The answer must consist of every line in the records below that contains the string "computer".
======== DATA TO PROCESS
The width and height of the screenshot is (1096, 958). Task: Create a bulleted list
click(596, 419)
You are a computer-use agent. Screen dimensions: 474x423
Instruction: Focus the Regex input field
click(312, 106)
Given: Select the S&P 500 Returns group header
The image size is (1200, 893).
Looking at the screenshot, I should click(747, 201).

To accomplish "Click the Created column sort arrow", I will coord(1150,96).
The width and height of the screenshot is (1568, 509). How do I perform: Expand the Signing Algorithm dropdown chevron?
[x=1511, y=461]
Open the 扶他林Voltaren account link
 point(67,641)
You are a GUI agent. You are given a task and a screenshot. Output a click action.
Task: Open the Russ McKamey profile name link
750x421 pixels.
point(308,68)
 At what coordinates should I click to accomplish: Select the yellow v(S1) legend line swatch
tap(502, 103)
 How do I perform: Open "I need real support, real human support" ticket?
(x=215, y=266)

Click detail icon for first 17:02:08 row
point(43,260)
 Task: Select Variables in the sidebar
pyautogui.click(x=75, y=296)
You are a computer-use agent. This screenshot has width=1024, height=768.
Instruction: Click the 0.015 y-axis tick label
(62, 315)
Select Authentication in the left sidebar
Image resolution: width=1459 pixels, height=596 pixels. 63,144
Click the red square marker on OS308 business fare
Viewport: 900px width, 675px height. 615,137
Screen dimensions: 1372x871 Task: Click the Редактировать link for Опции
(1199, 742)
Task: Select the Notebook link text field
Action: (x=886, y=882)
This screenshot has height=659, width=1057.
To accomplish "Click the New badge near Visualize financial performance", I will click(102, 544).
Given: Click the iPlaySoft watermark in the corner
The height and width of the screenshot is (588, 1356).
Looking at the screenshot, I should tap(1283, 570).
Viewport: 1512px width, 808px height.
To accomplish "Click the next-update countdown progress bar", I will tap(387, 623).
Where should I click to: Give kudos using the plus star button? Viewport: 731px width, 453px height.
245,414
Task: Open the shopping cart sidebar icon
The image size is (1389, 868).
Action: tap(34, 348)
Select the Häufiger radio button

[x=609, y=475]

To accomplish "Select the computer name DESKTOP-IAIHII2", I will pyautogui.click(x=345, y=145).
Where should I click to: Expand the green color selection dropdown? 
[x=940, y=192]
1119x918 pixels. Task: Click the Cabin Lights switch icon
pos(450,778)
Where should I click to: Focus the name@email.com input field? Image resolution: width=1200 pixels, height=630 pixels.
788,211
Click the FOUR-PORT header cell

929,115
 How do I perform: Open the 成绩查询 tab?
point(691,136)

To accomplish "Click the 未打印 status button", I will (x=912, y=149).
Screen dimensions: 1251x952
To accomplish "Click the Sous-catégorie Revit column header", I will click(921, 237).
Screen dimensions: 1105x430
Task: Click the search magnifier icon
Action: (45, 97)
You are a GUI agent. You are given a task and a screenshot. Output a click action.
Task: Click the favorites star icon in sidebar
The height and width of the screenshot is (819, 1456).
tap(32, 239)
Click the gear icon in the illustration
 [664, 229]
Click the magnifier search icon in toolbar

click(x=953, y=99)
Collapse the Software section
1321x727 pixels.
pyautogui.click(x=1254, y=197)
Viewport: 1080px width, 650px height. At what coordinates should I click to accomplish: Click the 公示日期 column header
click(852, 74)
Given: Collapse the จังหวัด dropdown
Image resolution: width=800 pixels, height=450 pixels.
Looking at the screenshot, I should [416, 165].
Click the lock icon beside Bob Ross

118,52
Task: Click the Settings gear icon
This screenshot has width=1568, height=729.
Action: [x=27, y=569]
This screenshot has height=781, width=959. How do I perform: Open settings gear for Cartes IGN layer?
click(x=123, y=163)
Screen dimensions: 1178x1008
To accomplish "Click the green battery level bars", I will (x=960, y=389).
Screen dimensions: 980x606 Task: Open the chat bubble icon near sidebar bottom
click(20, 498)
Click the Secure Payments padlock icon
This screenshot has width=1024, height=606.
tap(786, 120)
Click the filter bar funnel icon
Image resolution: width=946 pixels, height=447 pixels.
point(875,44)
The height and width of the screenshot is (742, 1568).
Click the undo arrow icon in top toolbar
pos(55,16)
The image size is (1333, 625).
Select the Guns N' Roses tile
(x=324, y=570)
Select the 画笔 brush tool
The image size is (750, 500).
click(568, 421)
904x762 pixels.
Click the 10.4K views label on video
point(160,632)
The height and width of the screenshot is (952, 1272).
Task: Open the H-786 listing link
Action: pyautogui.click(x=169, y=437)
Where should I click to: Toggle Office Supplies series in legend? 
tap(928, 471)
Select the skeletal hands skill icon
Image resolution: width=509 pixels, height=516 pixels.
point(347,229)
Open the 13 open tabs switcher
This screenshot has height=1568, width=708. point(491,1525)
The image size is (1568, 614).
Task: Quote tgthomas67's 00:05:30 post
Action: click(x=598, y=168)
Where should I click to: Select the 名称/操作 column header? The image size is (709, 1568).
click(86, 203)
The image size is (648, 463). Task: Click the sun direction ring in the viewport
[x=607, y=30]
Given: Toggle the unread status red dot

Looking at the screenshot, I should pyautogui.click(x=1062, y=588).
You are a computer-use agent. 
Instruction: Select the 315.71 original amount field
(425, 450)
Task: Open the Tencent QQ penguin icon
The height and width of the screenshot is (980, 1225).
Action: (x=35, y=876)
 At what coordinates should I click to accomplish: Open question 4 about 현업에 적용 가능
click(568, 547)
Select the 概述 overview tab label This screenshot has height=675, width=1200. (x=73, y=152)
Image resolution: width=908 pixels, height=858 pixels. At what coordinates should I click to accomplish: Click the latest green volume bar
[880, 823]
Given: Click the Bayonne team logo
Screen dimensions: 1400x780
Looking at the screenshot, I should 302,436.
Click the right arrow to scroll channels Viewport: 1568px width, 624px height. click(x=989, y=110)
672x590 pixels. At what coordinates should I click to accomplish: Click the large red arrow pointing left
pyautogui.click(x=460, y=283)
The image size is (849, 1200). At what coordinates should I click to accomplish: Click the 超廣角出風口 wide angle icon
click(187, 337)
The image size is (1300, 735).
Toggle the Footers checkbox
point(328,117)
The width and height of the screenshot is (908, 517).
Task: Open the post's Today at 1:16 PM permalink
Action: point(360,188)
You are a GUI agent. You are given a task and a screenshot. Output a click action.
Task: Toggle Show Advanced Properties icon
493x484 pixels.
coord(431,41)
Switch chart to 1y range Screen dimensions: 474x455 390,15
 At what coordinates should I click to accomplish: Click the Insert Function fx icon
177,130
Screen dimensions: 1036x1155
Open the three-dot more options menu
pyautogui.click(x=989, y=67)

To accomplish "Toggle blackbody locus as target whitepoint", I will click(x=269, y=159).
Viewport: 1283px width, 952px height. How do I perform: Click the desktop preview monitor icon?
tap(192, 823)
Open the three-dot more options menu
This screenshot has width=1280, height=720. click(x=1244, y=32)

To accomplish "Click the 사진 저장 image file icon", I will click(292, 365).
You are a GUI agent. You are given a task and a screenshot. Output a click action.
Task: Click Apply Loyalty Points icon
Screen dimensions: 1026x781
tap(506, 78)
================
* WRITTEN REPLY *
You are a computer-use agent. Screen dimensions: 474x423
You are a computer-use agent. This screenshot has width=1024, height=768.
To accomplish "Select the computer name DESKTOP-IAIHII2", I will pyautogui.click(x=345, y=145).
You are a computer-use agent. 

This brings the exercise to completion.